Switzerland tops the list internationally in terms of investment per person in new technology – but comes bottom in terms of making money from it.
That is one of the key findings of a new book by IT and telecommunications expert Xavier Comtesse, who heads the Geneva office of the country’s leading think-tank, Avenir Suisse.
In an interview with swissinfo, Comtesse says Swiss weakness in this key sector has substantial knock-on effects for the whole economy.
He points out that the new information technology (NIT) sector not only accounts for eight per cent of Switzerland’s gross national product (GNP), but also has far-reaching implications for the ways in which companies do business.
swissinfo: You talk about the “Swiss paradox”. What do you mean?
Xavier Comtesse: If you look at the international figures, you see that the Swiss are among the earliest movers and the biggest spenders when it is a question of buying a new technology. But when it comes to using it efficiently – productivity – we do very badly.
Investment is obviously important, but productivity gains also result from factors such as education system, research and development, venture capital, innovation and the extent to which organisations use NIT appropriately. For example, we would need more emphasis on using the internet for real economic activities, rather than just for information and presentation purposes.
swissinfo: What is the economic impact of this lack of productivity?
X.C.: The productivity link to the use of NIT is a key issue in most developed countries, because of both the size of the sector and the extent to which it drives the whole way business is done. For instance, customers today have a global choice – they can pick and choose which country they want to work with. The competition is getting tougher and tougher.
swissinfo: Finland is seen by many as “Nokia-Land”, and Sweden as “Ericsson-Land”, but Switzerland is not exactly “Ascom-Land”. What went wrong?
X.C.: During the late 1980s and early 1990s Ascom had exactly the same technology as Nokia and Ericsson and the other big players of today. However, they failed to make the right alliances and to go out into the marketplace with their technologies.
They were so focused on the technology, rather than the customers, that they simply missed the market. [That is bad news for Switzerland because] if a country wants to play a role in this large global market, it had better have one or two big companies.
swissinfo: What about Swisscom – has it also missed the boat?
X.C.: I think so. Swisscom is basically a service provider, not an equipment provider. Also, because it still has a kind of monopoly, it is not going [head up against] the competition.
Ask a CEO or an entrepreneur if he likes monopolies and he will always say yes – provided it is mine. You can make a lot of money, as Swisscom is doing today. But if the market opens up and you are still thinking like a monopolist, you will have huge problems.
swissinfo: On a more optimistic note, Switzerland has one notable success story in the field – Logitech.
X.C.: The Logitech story revolves around a product “discovered” in California in the 1960s – the “mouse”. Twenty years later, the PC hit the market, and demand grew accordingly. Switzerland had this small company with the technology and the design and, one day, Hewlett-Packard came along and asked them to produce 2,000 per day.

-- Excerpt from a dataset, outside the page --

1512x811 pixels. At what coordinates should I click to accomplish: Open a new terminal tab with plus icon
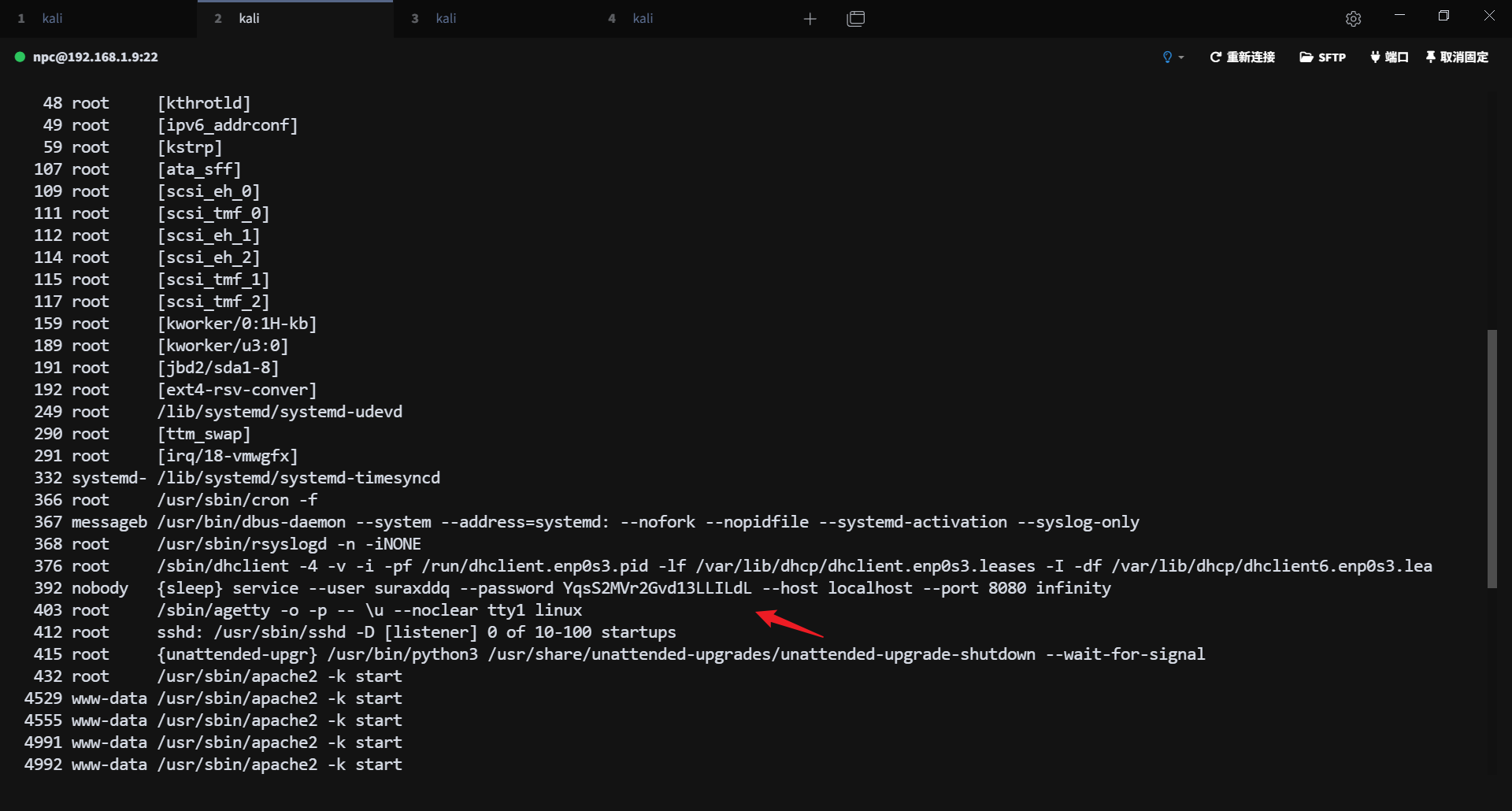pyautogui.click(x=810, y=19)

That is how Logitech began to be a global player. When you look at the history of a lot of successful companies, there is always a moment where they have to change something very suddenly, to react rapidly to a market opportunity.
swissinfo: Two smaller companies that also have interesting stories are online bank Swissquote and online retailer LeShop. Have they succeeded for similar reasons?
X.C.: They also started with the belief that the technology would make the difference. But, after a while, they discovered that customers wanted different products or services to what they had expected. As soon as they understood the real nature of demand, they became successful.
I think this is a key issue for the sector – if technology is too much the driving force, you are not heading in the right direction; you have to look much more closely at the demand side. Customers must come first, rather than products.
swissinfo: A related issue is leadership – is there a need for more professional leadership at the very early stages?
X.C.: There are different stages in the life of a company. In the beginning, it is an inventor or a scientist or an engineer who gets it going. Later on, you need a professional CEO. This was the case for Logitech – the founder is no longer in charge, and that is very important. The more you grow, the more you need other skills.
swissinfo-interview: Chris Lewis
The book, an Avenir Suisse publication available in French and German, is entitled: Dartfish, Logitech, Swissquote And Co.
The first section outlines the main theoretical arguments, while the second section takes a closer look at ten individual company histories.
The author, Xavier Comtesse, heads the Geneva office of Avenir Suisse.
Comtesse says Switzerland needs to fundamentally rethink its approach to the use of new information technologies.
He says the Swiss NIT sector has missed its chance to produce a major global player – largely because it has focused on products rather than customers.
The Swiss don’t skimp on spending, but fail to create value with their investment.